What translates directly from the lessons of AIDS to today's planetary crisis, is that there was no way to know then, how many people would die of AIDS and if the community would be torn apart and disappear. So when people tell me that Al Gore's movie won't stop global warming, I have to ask why do you need such certainty in order to support the movie? Just to go is to participate in a collective attempt at consciousness raising and that is in itself powerful.

There is a scene in the movie that is easy to miss, but it holds a key to the path we must take. In this scene a research scientist is pulling out an ice core. The ice cores can be dated as precisely as tree rings. He points to a brownish part, after which the ice is clean again.

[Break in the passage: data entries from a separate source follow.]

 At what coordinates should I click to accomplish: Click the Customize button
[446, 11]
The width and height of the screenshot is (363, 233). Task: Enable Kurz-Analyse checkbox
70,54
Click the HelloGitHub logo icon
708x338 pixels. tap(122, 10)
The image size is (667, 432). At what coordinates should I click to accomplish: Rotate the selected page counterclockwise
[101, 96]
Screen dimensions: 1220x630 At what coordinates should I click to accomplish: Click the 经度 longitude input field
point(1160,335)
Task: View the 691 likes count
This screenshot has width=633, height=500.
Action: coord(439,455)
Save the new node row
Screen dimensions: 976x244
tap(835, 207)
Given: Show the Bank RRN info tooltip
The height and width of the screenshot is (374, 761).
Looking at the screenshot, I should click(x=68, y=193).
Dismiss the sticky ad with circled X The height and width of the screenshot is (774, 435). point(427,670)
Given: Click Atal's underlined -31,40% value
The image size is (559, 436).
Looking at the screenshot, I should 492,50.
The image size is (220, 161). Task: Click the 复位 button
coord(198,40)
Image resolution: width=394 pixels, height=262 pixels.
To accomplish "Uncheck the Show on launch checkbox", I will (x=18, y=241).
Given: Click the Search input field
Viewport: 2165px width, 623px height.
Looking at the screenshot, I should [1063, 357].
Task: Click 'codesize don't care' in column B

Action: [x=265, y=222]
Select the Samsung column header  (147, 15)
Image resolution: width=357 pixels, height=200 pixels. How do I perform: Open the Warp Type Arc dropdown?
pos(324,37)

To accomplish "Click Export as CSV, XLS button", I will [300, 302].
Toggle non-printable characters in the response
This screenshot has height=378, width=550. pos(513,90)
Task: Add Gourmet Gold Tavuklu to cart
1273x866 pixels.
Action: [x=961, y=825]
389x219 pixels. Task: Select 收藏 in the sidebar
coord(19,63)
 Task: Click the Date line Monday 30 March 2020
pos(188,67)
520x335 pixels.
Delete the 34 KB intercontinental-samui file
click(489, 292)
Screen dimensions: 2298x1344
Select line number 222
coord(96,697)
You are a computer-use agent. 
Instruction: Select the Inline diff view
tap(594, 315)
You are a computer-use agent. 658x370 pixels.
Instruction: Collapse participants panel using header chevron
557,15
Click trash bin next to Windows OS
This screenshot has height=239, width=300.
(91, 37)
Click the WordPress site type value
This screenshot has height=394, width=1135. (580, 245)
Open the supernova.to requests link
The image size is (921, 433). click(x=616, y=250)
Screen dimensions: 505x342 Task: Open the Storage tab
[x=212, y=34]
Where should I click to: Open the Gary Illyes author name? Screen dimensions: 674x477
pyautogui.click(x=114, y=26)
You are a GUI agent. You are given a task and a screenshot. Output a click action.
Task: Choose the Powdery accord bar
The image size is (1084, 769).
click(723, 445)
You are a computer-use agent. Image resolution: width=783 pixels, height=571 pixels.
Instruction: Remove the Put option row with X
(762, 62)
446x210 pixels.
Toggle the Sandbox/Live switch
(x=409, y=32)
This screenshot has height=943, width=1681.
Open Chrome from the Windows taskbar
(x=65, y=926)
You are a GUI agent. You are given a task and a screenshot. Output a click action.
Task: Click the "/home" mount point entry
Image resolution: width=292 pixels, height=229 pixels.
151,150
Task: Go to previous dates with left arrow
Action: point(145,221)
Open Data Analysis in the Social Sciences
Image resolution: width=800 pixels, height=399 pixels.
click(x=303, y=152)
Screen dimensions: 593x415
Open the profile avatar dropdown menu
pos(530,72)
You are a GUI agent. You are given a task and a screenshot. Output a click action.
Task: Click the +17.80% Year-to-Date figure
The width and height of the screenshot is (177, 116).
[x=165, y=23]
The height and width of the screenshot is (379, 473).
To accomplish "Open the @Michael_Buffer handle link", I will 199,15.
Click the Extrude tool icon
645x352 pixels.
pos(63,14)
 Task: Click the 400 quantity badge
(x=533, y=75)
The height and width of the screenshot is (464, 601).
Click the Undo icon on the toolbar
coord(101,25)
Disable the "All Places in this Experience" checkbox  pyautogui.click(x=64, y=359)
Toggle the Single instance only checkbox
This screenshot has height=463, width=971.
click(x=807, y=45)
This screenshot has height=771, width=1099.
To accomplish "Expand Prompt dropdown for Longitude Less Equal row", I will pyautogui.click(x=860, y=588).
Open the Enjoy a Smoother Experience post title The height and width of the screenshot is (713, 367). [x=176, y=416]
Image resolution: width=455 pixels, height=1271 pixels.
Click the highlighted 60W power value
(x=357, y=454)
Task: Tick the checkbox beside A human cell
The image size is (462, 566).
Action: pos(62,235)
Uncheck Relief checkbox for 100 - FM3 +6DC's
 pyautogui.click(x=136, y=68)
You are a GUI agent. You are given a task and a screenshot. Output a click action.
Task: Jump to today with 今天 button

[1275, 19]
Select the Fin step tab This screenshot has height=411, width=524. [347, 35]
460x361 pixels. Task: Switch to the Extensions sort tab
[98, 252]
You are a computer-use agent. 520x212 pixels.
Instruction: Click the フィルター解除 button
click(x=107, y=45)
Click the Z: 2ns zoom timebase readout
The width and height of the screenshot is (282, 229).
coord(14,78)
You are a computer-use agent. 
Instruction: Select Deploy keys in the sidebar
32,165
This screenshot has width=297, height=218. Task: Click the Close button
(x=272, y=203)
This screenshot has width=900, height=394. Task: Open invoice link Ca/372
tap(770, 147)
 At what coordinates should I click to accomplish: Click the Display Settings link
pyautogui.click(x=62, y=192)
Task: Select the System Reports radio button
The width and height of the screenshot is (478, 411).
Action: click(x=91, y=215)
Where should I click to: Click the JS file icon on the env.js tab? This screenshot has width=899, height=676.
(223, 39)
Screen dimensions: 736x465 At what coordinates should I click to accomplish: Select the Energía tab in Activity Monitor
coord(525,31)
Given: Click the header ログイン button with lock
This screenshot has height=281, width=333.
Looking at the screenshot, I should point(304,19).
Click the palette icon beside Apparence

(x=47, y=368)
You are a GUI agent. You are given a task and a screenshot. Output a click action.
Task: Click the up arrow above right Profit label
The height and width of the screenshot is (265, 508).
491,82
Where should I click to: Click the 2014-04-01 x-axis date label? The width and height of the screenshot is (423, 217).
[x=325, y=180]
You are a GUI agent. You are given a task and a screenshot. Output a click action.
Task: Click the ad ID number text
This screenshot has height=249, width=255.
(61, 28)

"There right there, is when the U.S. passed the clean air act in 1970".

It took me a moment to realize, hey Antarctica is a long way from the U.S. yet here we can see a definite change from one point to the next that is attributed to a policy change in this one country. No wonder everyone is waiting for the U.S. to wake up. And you cannot lay the blame on China. China has emission standards for cars sold in their country that will, in two years, exceed what we are aiming for here in California for the year 2016. So are automakers gearing up to make cars for the Chinese market? Perhaps they are (secretly), but meanwhile they are suing California to keep those emission standards at the low federal levels, presumably so they can continue to sell those ever popular, planet-busting behemoths that make them more money.

Gore and Clinton had tried to persuade Congress that they had to support Kyoto. That Congress did not was of extreme frustration to Gore. These supposed leaders will not lead; these Congressmen will not act, he explained, "unless something is on the tip of the tongue of every constituent". Gore has given us, with this movie, the means to make this an issue on the tip of the tongue of every constituent.

Okay so they may not be going to see it in Podunk whatever. But enough will see it, in progressive enough spots of the country, to change policy. People motivated to write a letter to their representative, a letter to the editor, call up a radio talk show or embarrass a TV reporter into listing global warming on their top ten list of national concerns. We are not going to reduce emissions with Prius sales alone (although that will certainly send a message to automakers). This is going to have to be written into our laws. Already the list of U.S. cities that have pledged to reduce carbon emissions fills a couple of pages. They have proven, too, that it makes economic sense.

See the movie. It won't stop global warming, but it is filled with 'aha' moments and vital statistics about the state of the planet. And you may just feel less inconvenienced about doing what needs to be done even if it just means talking about it to friends or taking somebody else to see it.